Lydia Collas, senior policy analyst at Green Alliance, said: “After quite a bit of progress since 2016, we could now be left with a scheme that neither restores nature nor supports family farms.

“We need to act to avoid a system which ends up directing most of the money to the wealthiest farms – the reason ministers have criticised the old EU scheme.

“If the government targeted public money towards nature restoration on smaller farms on more marginal land, tackling climate change and restoring nature would cost the taxpayer less and have a lower impact on producing food.

“We could move to a greener system while helping hard-working upland farmers stay afloat.”

However, Defra has dismissed the Green Alliance’s claims as inaccurate.
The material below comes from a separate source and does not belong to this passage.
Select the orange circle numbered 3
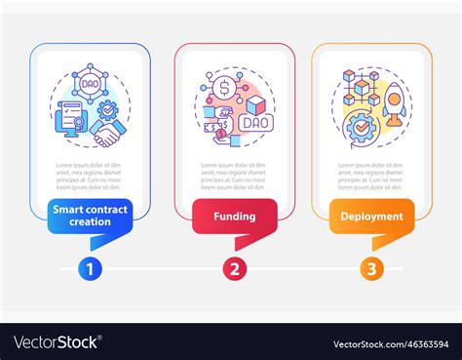(369, 268)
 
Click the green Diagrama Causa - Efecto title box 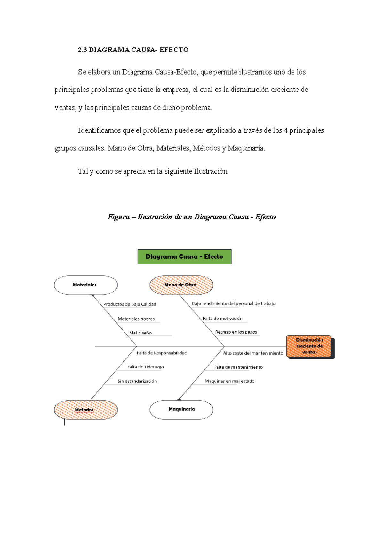(x=184, y=257)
A Defra spokesperson said: “Our programme is designed to work across all farm business to fund the widespread, large-scale change we need to meet our challenging legally binding targets.

“The options within our Sustainable Farming Initiative (SFI) are essential to improving water quality, restoring nature across the farmed landscape, decarbonising agriculture, and building resilience to a changing climate.

“The number of applications received, and agreements offered for this year’s offer is significantly more than the uptake at the same stage of rollout last year – with hundreds of farmers applying every week for our improved and simplified SFI offer.”

NFU modelling

The NFU has also been carrying out modelling looking at support schemes in the uplands, which is due to be released next week.

It has used upland farms as case studies to determine whether the maximum theoretical SFI and Countryside Stewardship earnings would cover the loss of the Basic Payment Scheme and agri-environment schemes.